The emerging consensus was clear: AI will transform workflows and support clinical decision-making, but its success will depend on physician leadership, data-driven evaluation, and a steadfast commitment to patient trust.

Advocacy on Capitol Hill

As part of the conference, the Pennsylvania delegation met with members of Congress and their staff to share frontline perspectives from physicians and patients.

I was paired with PAMED Board Chair Lorraine Rosamilia, MD, and PAMED staff member Allison Meckley for our Hill visits. We met with Rep. Lloyd Smucker (PA-11) to discuss national policy priorities and how potential Medicare changes could affect constituents as implementation timelines approach in 2027.

In a meeting with Gillian Mueller from Rep. Chris Deluzio’s office, we discussed opportunities to collaborate more closely with ACMS and our physician members. I offered ACMS as a resource should the Congressman seek physician insight, clinical perspective, or testimony on issues affecting patient care. The conversation was productive and efficient, as Rep. Deluzio is aligned on many of the issues that we are focused on advocating for as an organization.

Our delegation also met with staff from Senator John Fetterman and Senator Dave McCormick, reinforcing the importance of continued dialogue between policymakers and practicing physicians.

These conversations help ensure that the realities of patient care in Allegheny County inform federal policy decisions.

Why this matters locally

Healthcare policy may be written in Washington, but its consequences show up in our exam rooms, waiting rooms, and late-night phone calls with worried families.

Patients may be skeptical of systems, insurers, or government, but they trust their own physicians. They trust the familiar face who helps them make sense of frightening diagnoses, navigate complex decisions, and find reassurance in uncertain moments.

When physicians speak up, sharing real patient experiences, advocating for fewer barriers to care, and protecting practice environments that allow them to serve their communities, you help to ensure that policy is grounded in humanity, not abstraction.

County medical societies play an essential role in connecting those lived experiences to policymaking. By elevating physician voices and patient stories, we help safeguard access to care and strengthen the health and resilience of our region.

Moving forward

Advocacy is not a single trip to Washington or a single trip to visit your local legislator. It is a continuous commitment to patients, communities, and the future of medicine.

Whether communicating with patients, elevating frontline experiences, advocating for affordability and access, or guiding the responsible use of emerging technologies, physicians help shape a healthcare system grounded in trust and compassion.

In a time of rapid change, one truth remains constant: the voice of a trusted physician carries extraordinary weight. Staying engaged ensures that voice continues to guide a system worthy of the people it serves.

Trust remains the cornerstone of care. By providing perspective – not just data – physicians can bridge divides and shape better policy.
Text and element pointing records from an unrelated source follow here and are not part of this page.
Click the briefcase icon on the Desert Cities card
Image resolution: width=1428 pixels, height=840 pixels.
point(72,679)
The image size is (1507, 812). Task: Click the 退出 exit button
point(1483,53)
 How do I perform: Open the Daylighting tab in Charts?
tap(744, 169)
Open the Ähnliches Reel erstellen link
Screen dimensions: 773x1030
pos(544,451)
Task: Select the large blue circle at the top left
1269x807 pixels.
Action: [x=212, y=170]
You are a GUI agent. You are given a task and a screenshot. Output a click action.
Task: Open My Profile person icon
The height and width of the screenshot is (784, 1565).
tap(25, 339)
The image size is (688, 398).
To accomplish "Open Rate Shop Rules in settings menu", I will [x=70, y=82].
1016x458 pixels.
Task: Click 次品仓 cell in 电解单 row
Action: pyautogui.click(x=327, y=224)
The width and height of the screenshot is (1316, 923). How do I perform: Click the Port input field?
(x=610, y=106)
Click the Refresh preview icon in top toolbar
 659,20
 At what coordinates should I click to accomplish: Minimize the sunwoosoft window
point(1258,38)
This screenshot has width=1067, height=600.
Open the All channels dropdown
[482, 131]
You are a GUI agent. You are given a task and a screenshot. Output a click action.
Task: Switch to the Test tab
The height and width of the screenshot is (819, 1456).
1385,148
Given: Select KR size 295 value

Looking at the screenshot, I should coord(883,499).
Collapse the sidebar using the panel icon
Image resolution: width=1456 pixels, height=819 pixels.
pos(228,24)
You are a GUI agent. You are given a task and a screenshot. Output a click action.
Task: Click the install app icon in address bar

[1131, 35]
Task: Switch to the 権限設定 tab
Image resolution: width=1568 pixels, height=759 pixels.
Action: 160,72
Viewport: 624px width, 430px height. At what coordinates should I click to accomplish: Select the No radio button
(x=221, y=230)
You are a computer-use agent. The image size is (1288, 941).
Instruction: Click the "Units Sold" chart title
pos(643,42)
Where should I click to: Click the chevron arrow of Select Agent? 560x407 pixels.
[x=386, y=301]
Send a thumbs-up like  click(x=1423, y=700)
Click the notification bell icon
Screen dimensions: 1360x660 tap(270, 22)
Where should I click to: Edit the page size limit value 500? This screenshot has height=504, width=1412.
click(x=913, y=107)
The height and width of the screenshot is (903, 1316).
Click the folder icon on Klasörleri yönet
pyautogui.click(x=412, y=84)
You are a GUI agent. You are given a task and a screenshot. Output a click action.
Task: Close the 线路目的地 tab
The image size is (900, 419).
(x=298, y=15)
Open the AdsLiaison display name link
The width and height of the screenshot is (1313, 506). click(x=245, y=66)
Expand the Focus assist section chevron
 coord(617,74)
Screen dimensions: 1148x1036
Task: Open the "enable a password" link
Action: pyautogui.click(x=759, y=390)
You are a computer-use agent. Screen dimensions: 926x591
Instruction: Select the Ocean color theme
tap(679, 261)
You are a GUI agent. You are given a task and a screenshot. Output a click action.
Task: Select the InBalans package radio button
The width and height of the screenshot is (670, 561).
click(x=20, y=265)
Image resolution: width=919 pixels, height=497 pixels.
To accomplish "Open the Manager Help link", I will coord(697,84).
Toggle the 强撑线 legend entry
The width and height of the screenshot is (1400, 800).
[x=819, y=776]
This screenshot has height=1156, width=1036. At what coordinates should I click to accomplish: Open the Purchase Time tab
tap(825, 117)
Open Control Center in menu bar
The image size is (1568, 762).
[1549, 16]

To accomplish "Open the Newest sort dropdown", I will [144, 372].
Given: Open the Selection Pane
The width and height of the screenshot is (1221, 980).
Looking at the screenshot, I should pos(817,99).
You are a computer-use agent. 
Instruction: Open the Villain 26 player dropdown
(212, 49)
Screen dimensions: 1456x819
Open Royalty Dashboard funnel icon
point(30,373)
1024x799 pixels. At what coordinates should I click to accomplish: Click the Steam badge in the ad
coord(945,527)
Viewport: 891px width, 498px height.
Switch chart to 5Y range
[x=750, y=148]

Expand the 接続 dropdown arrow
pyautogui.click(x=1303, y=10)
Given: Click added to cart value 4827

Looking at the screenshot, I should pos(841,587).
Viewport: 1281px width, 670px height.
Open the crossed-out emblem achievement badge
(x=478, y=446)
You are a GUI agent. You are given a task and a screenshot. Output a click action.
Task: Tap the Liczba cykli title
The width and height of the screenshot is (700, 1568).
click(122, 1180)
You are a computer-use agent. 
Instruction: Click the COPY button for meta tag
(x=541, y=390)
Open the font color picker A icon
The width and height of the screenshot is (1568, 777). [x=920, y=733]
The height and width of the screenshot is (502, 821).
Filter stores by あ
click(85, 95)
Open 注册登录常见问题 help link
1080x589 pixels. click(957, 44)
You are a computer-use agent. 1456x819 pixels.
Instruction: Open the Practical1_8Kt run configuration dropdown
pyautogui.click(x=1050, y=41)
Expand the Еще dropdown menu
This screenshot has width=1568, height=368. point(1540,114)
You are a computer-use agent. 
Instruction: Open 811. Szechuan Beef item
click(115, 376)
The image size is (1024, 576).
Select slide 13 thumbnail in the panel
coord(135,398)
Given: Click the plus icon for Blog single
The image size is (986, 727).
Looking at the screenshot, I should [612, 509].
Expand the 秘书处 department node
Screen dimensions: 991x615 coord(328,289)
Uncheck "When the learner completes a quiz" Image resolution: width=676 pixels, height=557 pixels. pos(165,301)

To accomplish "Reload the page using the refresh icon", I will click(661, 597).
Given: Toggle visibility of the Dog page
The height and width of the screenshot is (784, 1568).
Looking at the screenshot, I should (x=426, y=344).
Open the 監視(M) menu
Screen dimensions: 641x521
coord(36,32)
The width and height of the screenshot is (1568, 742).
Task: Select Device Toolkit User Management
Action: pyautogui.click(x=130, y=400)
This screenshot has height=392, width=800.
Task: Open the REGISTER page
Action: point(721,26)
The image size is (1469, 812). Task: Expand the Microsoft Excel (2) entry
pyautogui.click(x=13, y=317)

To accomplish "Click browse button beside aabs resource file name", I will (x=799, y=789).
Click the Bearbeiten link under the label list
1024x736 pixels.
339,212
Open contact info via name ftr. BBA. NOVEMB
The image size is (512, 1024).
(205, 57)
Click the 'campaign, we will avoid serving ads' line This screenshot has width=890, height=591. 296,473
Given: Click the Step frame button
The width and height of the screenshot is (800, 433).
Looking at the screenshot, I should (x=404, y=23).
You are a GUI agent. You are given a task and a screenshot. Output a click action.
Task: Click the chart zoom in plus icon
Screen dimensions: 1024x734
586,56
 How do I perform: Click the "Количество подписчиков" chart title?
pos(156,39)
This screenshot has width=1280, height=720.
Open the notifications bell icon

What Physicians Should Watch Heading into 2026

  • Affordability will drive policy decisions Healthcare costs and household economic pressures will shape priorities.
  • Expect continued policy movement Regulatory actions and election dynamics may shift direction quickly.
  • Administrative burden remains under scrutiny Prior authorization and documentation reform remain key pressure points.
  • Independent practice sustainability Payment and regulatory policy will influence community-based care viability.
  • AI adoption is accelerating Transparency, safety, and physician oversight will guide responsible use.
  • Trust is local Patients trust their physicians — making physician voices essential.